What is being asked. Only lines that contain the word "computer" are to be returned from the data below.

Task inputs.
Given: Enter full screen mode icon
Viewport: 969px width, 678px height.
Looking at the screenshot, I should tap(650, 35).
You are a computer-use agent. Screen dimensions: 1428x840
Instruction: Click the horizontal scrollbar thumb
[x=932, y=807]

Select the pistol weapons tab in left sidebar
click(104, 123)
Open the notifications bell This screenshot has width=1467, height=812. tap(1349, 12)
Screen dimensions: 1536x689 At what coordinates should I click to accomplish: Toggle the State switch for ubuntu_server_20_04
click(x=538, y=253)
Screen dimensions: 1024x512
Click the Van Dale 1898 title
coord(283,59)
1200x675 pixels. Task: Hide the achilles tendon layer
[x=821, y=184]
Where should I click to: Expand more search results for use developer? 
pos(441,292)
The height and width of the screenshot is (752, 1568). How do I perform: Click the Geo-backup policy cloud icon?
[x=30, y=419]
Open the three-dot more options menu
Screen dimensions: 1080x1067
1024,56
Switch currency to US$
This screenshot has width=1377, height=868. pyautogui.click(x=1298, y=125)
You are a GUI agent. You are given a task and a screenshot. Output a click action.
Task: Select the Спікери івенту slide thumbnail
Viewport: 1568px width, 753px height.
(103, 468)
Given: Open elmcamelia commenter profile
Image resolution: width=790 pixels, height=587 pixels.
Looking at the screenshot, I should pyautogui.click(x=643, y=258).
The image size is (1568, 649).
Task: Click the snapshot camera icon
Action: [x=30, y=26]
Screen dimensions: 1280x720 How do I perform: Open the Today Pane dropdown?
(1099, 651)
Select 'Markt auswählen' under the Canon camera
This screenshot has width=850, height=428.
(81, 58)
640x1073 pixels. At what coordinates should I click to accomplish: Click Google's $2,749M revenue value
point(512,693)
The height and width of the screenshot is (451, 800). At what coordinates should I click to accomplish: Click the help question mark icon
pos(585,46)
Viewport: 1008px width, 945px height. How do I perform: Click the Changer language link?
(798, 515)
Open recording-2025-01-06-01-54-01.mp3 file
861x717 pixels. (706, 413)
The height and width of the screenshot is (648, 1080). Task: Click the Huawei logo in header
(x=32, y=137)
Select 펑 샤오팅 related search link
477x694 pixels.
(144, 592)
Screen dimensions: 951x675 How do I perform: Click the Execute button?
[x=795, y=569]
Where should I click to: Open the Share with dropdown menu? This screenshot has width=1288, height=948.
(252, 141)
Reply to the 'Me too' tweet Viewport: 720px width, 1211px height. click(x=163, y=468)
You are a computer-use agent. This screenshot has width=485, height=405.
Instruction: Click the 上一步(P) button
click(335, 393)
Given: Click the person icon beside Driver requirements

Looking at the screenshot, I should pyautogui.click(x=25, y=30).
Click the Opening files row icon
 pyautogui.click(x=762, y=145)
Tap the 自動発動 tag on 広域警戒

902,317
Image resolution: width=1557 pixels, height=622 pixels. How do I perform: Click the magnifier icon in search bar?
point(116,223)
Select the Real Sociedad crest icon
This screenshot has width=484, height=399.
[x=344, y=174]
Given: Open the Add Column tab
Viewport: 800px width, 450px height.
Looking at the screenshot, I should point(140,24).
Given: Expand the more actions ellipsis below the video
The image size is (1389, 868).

Answer for the task.
You are a computer-use agent. Screen dimensions: 1428x840
You are a computer-use agent. This screenshot has width=485, height=405.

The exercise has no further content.